### How to complete this task
Without the pictures, repeat all of the data exactly as it appears below.

#### Records for this task

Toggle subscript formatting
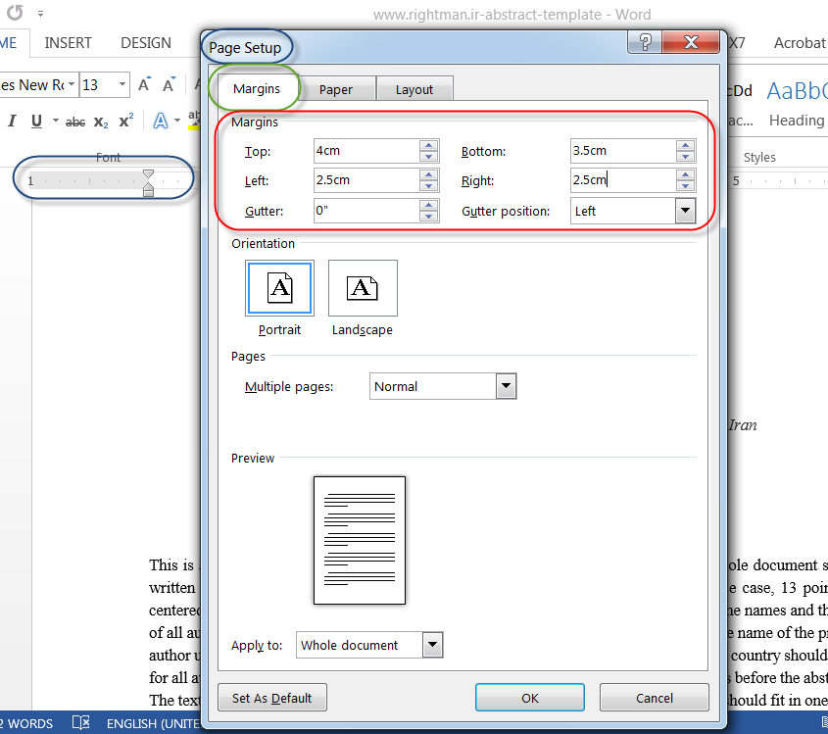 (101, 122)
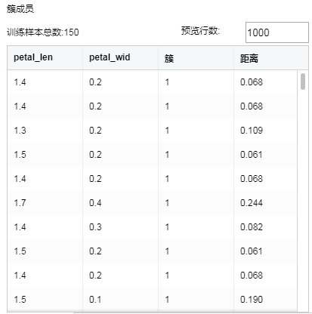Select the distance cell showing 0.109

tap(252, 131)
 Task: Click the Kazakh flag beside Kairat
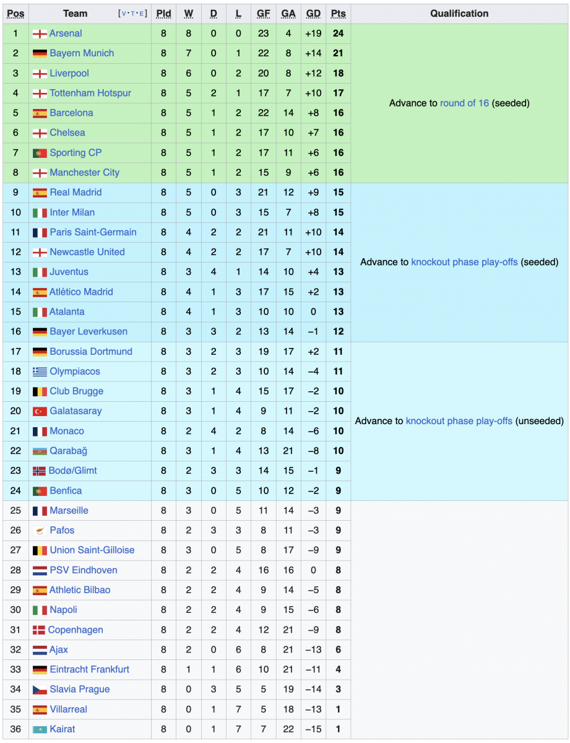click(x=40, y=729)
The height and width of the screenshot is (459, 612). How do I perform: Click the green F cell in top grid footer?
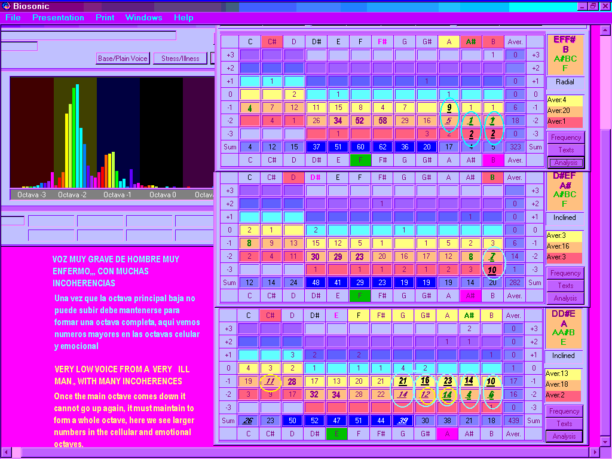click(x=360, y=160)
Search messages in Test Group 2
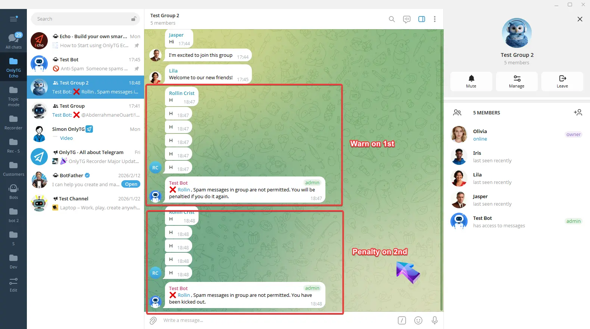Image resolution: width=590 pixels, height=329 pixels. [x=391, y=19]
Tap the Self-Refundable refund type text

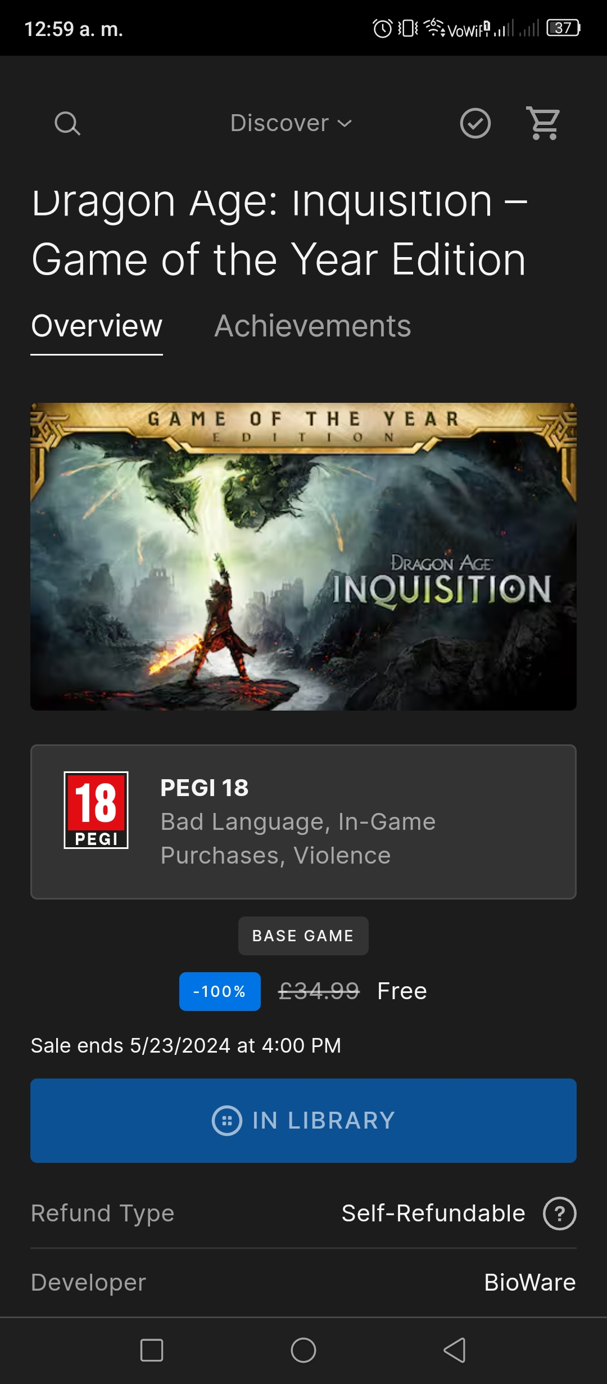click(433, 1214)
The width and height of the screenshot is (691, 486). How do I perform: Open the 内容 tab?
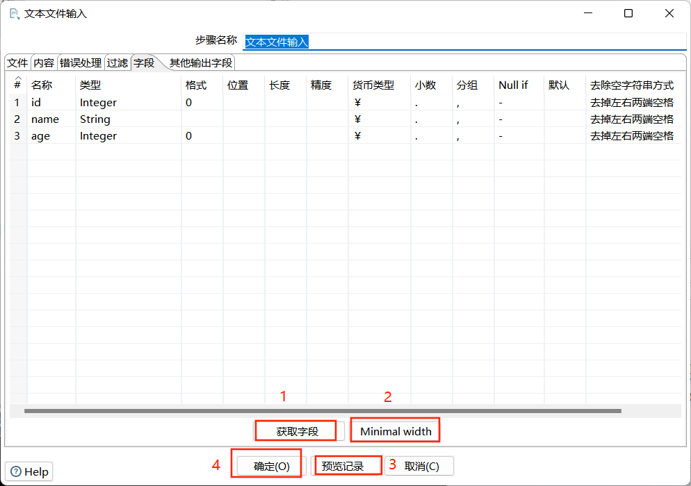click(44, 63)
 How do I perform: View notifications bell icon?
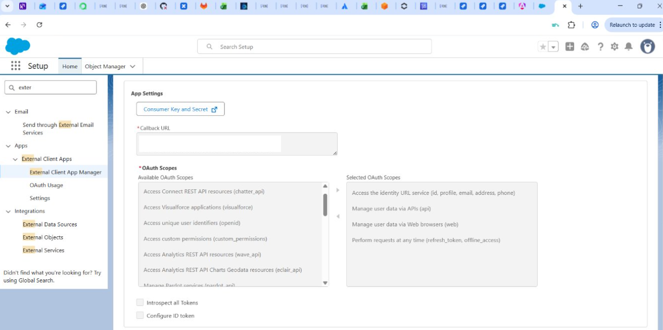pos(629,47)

########

### Task answer
Toggle subscript formatting
 (101, 122)
Select the distance cell showing 0.109

tap(252, 131)
 Task: Click the Kazakh flag beside Kairat
click(x=40, y=729)
The height and width of the screenshot is (459, 612). How do I perform: Click the green F cell in top grid footer?
click(x=360, y=160)
Search messages in Test Group 2
Image resolution: width=590 pixels, height=329 pixels. [x=391, y=19]
Tap the Self-Refundable refund type text

click(433, 1214)
The width and height of the screenshot is (691, 486). How do I perform: Open the 内容 tab?
click(44, 63)
 How do I perform: View notifications bell icon?
pos(629,47)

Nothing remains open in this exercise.